══ RECORDS SUPPLIED
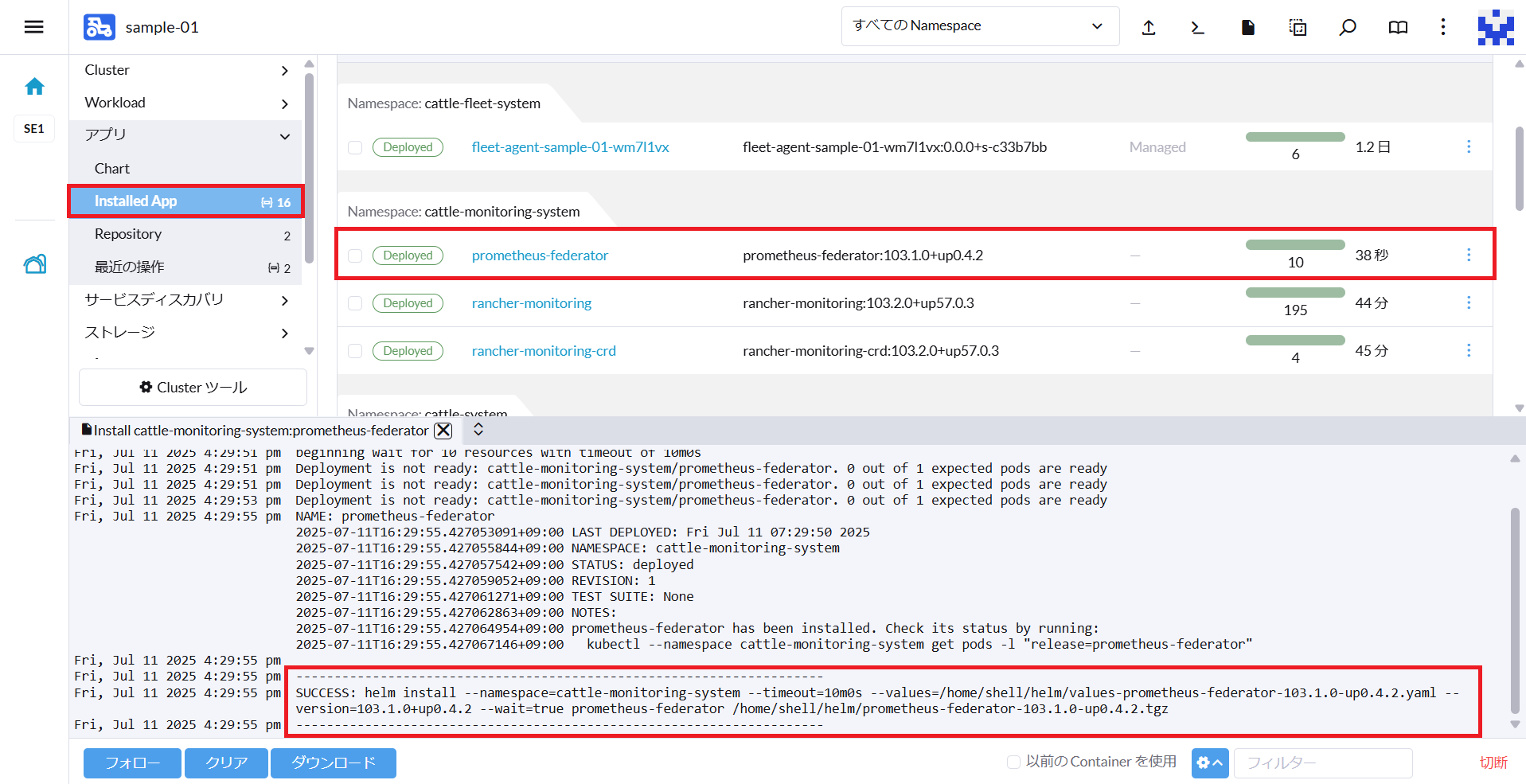Click the ダウンロード button
Screen dimensions: 1526x784
(333, 763)
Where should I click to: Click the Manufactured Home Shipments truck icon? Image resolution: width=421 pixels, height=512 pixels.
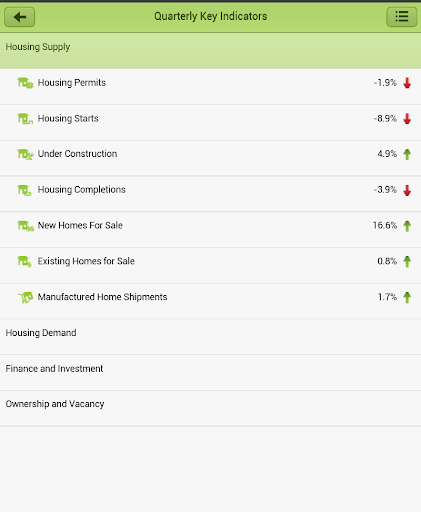[x=25, y=297]
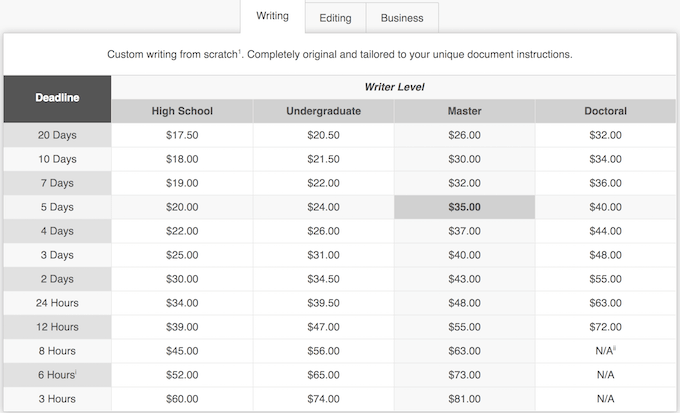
════
**DESCRIPTION OF THE TASK:** After locating the line that holds "Where should I", output exactly the lines from it through the last line of the material above, inclusive, without pictures.

**TASK RESPONSE:**
Where should I click to: Click the Manufactured Home Shipments truck icon? Image resolution: width=421 pixels, height=512 pixels.
[x=25, y=297]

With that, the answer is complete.